Is this subject taboo
... no one seems to want to talk it... for whatever reasons - all understandable - so may I suggest reading the book dotsie recommended, whether you are living it (as she said in another post), or not.
I have been reading from the five books I have on the subject (three of which are Christian based), and I am revamping what death and dying mean to me.
Dying and death are not to be put in the same bucket... to me anyway. Death is easy, it seems. It's the dying that can be hard.
So the question above, "Do you fear death?" has changed to "Do you fear dying?"
I've been putting myself in my dad's place as I've been reading. I've developed a very tender new spot in my heart for him. I'm seeing him altogether differently, too, for some reason. Can't explain that part.
This reading is giving me a different perspective on life, in general, as well. Having battled suicidal* thoughts in my not so long ago past (thank time and the Lord for getting me beyond those), I am cleaning that slate in my mind written on in that period of my life.
What's oddest is I don't think I could have read this stuff earlier than now... not even last year... and it mean anything... really mean something to me.

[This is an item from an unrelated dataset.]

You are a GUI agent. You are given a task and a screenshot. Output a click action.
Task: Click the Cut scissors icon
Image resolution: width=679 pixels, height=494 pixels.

And, you know what? I picked up the book dots mentioned for all of $.10 at a local thrift store, put it on my shelf and forgot about it. When she mentioned it, I checked my shelfari.com bookshelf (as I usually do before buying or renting from the library) and there it was. I didn't even know what the book was about when I bought it... I bought it because it was $.10 (the weird reason I buy books sometimes).

*I still have them fleetingly, but I don't "battle" with them now.